Temos de pôr toda a nossa circunstância em
causa e ousar fazer perguntas aos que detêm os poderes e de exigir-lhes
respostas sérias, convincentes.
É de algum modo injusto assacar aos políticos
– aos que nos governam e aos outros – todas as desgraças por que passamos no
país. Lá que alguns deles se servem dos seus palanques para muita trafulhice e
para viver à custa do Orçamento do Estado num egoísmo atroz, isso é inegável.

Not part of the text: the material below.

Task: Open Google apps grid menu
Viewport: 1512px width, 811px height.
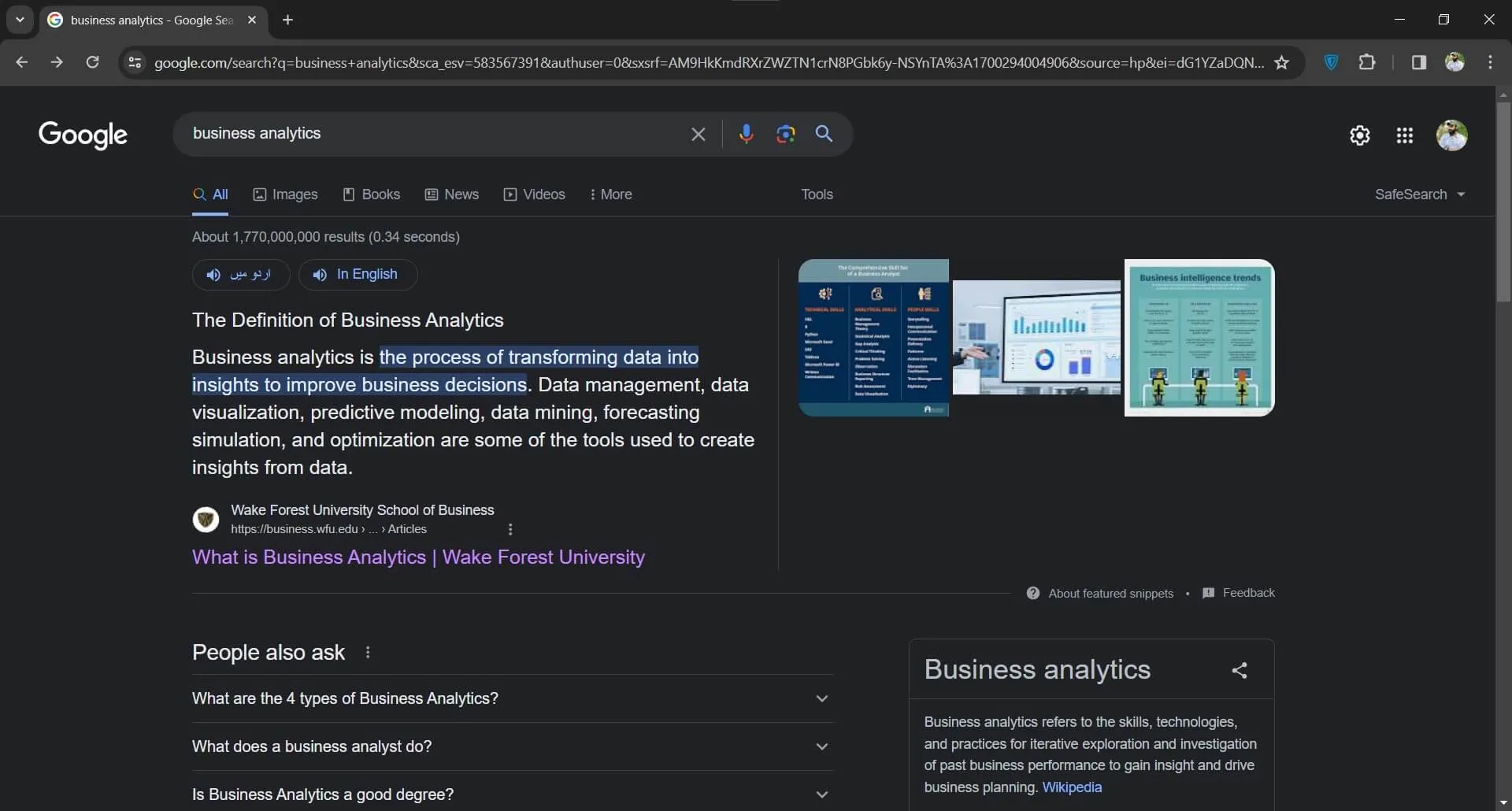Action: (x=1404, y=135)
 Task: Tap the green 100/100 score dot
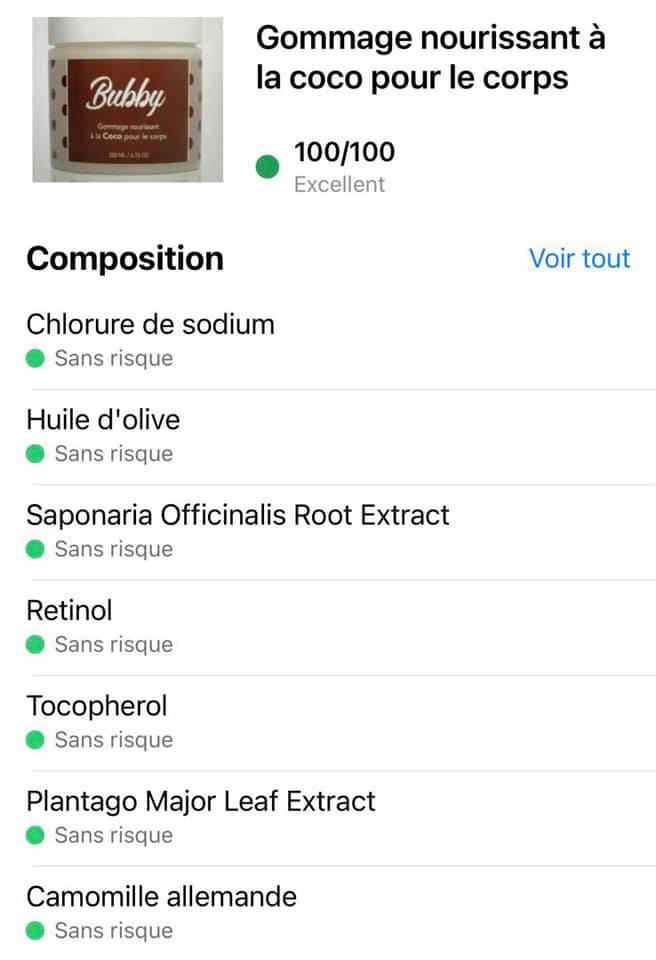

Mas não estão sozinhos. De facto a realidade quotidiana evidencia claramente
que os seus interesses se confundem, num emaranhado de complexas dinâmicas, com
os de “gente fina” que borboloteia à sua volta, ora dando, ora recebendo o que
não lhes pertence de direito porque é de todos nós, do Estado.
Os
dramáticos casos recentes do BES e o da PT, entre outros ainda dentro do
armário, de muitos mais que já se foram convenientemente da nossa limitada
memória, apenas provam a cumplicidade fraudulenta entre os detentores do poder
político e os do poder económico e financeiro. Eles precisam no presente,
precisaram no passado e dependem no futuro mas dos outros e por isso andam pela
política dos negócios em dependências várias, bilaterais, como crianças
carentes agarradas às suas mãos.
As
pretensas elites do país, as que nos pretendem determinar o caminho, são
desditosamente constituídos, ordinariamente por grupos de incompetentes, de
falhados, de videirinhos sem cultura democrática, sem valores, que nunca se
enganam e raramente têm dúvidas. O “cavaquismo” – um dia a História o provará -
constituiu-se na cereja em cima do bolo desta recorrente tragédia portuguesa.
É
por ousar lugar contra este estado de sítio que terá de se iniciar o caminho da
reconstrução de Portugal sendo certo que combater os inimigos da sociedade
aberta (Karl Popper) é tarefa inadiável.
Cumpre,
no transe, refletir, porém, sobre a razão por que não há elites nos partidos
políticos e, tal, há-de levar-nos a pôr em equação a “escola” de oportunismo e
do amiguismo em que eles geralmente se têm transformado. Sem ignorar, nessa
avaliação, que as elites são como a nata que, em pequenas quantidades, só se
pode retirar de uma grande quantidade de leite. Ora, sem leite (sociedade
civil) não pode fazer-se nata (elites)…
Entre
nós, como em muitos outros países, se apresenta como realidade indisfarçável
que, apesar de o mundo estar aberto aos portugueses que, reconhecidamente têm
no seu ser capacidades extraordinárias de sucesso, pessoalmente e como povo,
não se vê saída para os tempos dolorosos em que nos é dado viver.
Se
o mundo está aberto aos portugueses, o contrário não parece, porém, estar a
acontecer, ou seja, temos, como cidadãos, também, de nos abrir mais ao mundo. O
problema não é só nosso, porém, antes é de todo o Ocidente, sobretudo dos
países europeus. Em recente livro no qual foram compiladas reflexões de grandes
pensadores franceses (Olivier Le Naire, Nos voies d’espérance. Entretiens avec
10 grands témoins pour retrouver confiance, Actes Sud/Les Liens qui Libèrent,
2014, p. 10), diz Olivier Le Naire que os cidadãos “estão paralisados por um mundo em plena transmutação que já não
entendem, preferem refugiar-se no passado ou em velhas querelas ideológicas
mais do que decidir o seu próprio destino”.
Temos
de pôr toda a nossa circunstância em causa e ousar fazer perguntas aos que
detêm os poderes e de exigir-lhes respostas sérias, convincentes. E, ainda,
querer não só mudar o mundo, mas, também, aprender, cada um de nós, a mudar-se
a si próprio.
Vamos
caminhando sem destino certo. “Em busca
de valores, em busca de sentido, em busca de identidade. Em grande sofrimento
também. Todos enfim deploram que as nossas elites, erguidas sobre os seus egos,
hipnotizadas pelos interesses a curto prazo, prefiram invocar o regresso do
crescimento como o do Messias em vez de admitir finalmente que mudámos de
época.” (idem, p.13)
Será
a partir daqui que, entre nós, poderemos, com esperança mas sem dor, tirar
Portugal da betesga sem o meter no Rossio.